*WHAT TO DO*:
1. Name every siding option the passage below on Michael Graves Pavilions gives for the Heathcote.
2. Please reproduce the passage below on Michael Graves Pavilions verbatim, from "In April, Michael" up to and including "make other selections.".

*TEXT PROVIDED*:
This Michael Graves pavilion, the Heathcote, comes in cedar, lattice or "rusticated" siding, and choice of color within the Graves palette. It also has the option of adding insulation for a four-season room.

Every homeowner deserves a nice design, no matter how small the project. But for clients who can't afford a unique design, that might mean choosing from among a set number of plans with a set number of options. It's relatively easy to do with decks, gazebos or sun rooms, but now Target and architect Michael Graves are applying this concept to additions.

In April, Michael Graves and Associates introduced Michael Graves Pavilions — customizable single-room additions — available for purchase at Target stores and via www.target.com. Customers can choose from three models, request that they be attached or unattached to the home, and make other selections.

Remodelers and contractors can become pavilion dealers for Lindal Cedar Homes (www.lindalcedarhomes.com), a sun room and log home manufacturer and dealer that has added the pavilions to its lineup.

The bigger lesson lies in learning to value-engineer design and commodify it — production remodeling, if you will.

"These kits are about bringing a level of design to many homeowners who normally couldn't afford Michael Graves," says Jeff Cuden, vice president of marketing for Lindal Cedar Homes, which is manufacturing and installing the pavilions. "Craft and service are important, but design has a certain cachet that goes beyond the value of square footage and helps the resale value in innumerable ways."

*RAW DATA*:
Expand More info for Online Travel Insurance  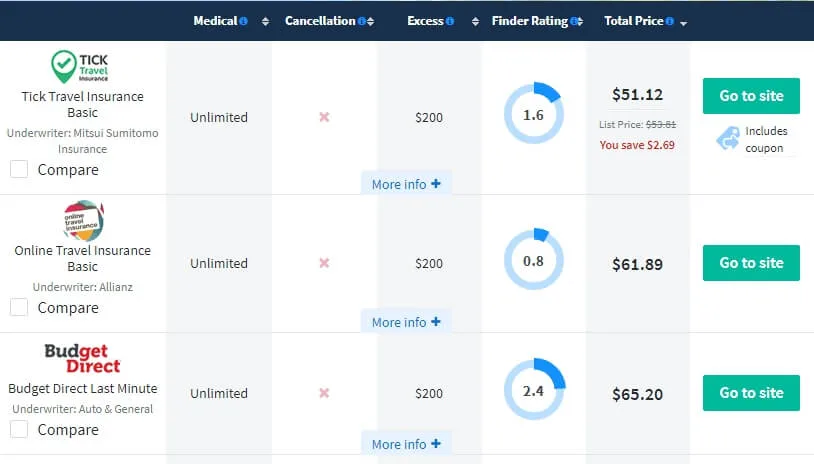click(x=406, y=322)
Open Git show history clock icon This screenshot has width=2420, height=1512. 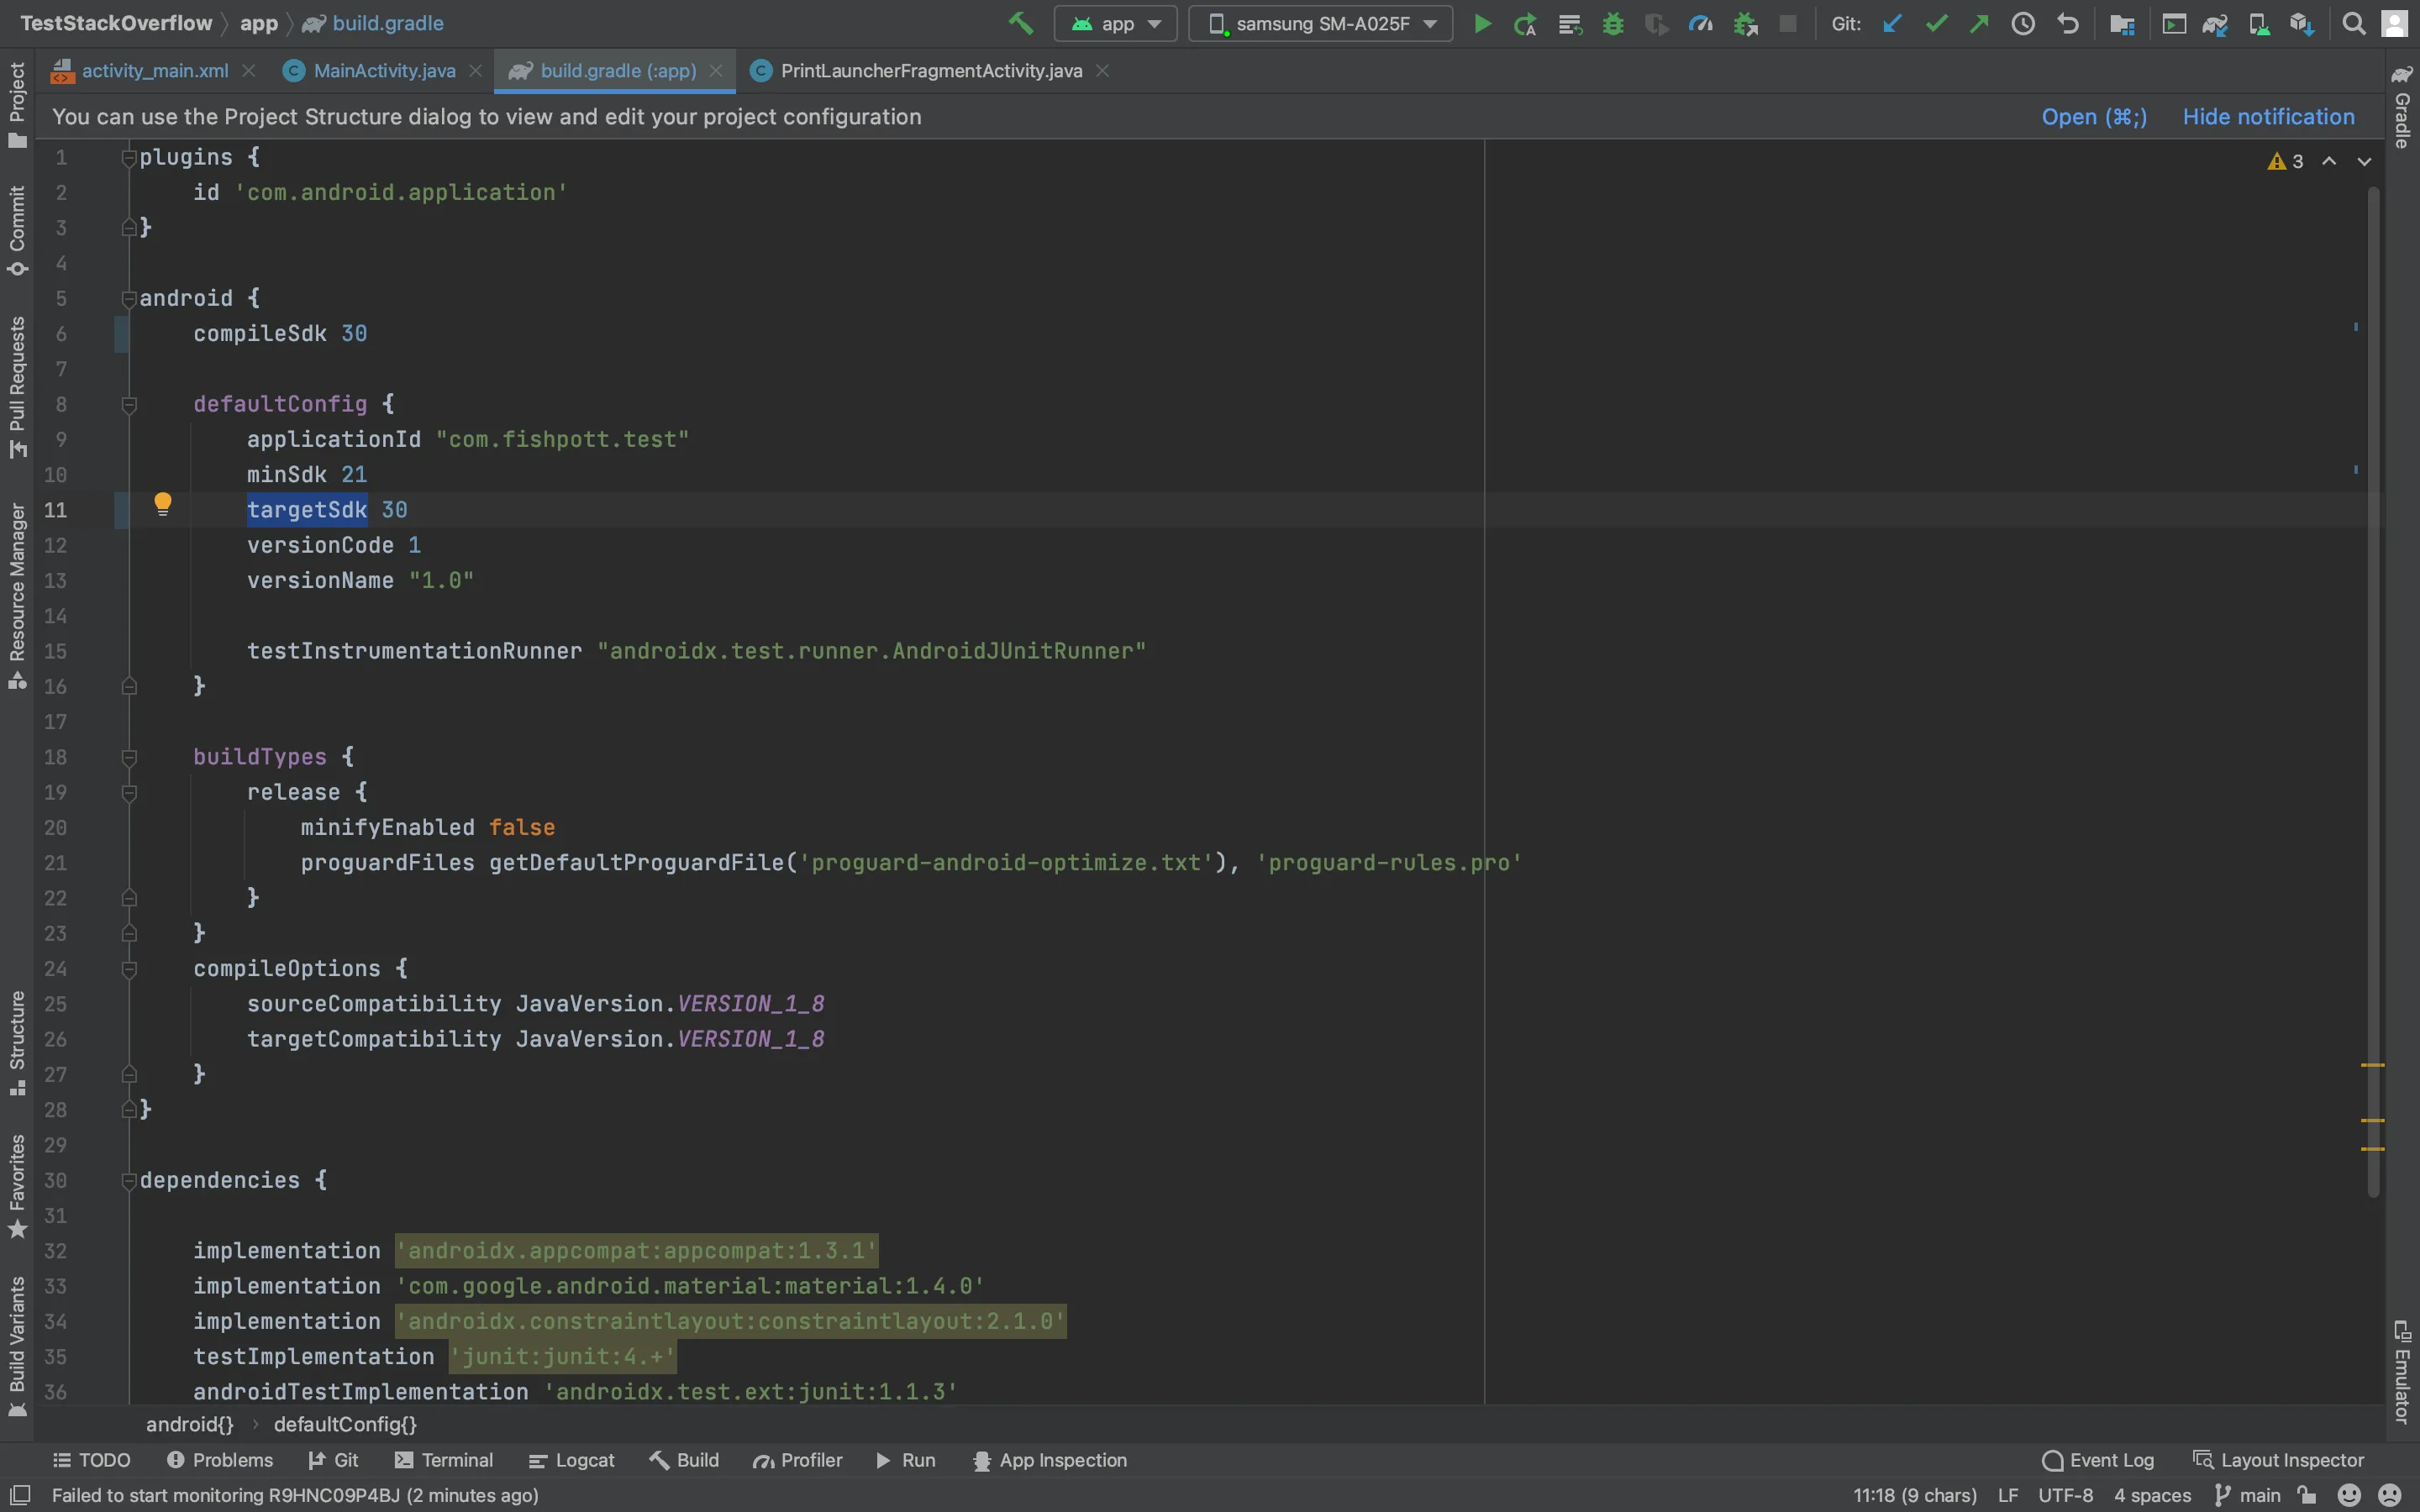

*TASK-BY-TASK ANSWERS*:
1.
- Cedar
- Lattice
- "Rusticated"

2.
In April, Michael Graves and Associates introduced Michael Graves Pavilions — customizable single-room additions — available for purchase at Target stores and via www.target.com. Customers can choose from three models, request that they be attached or unattached to the home, and make other selections.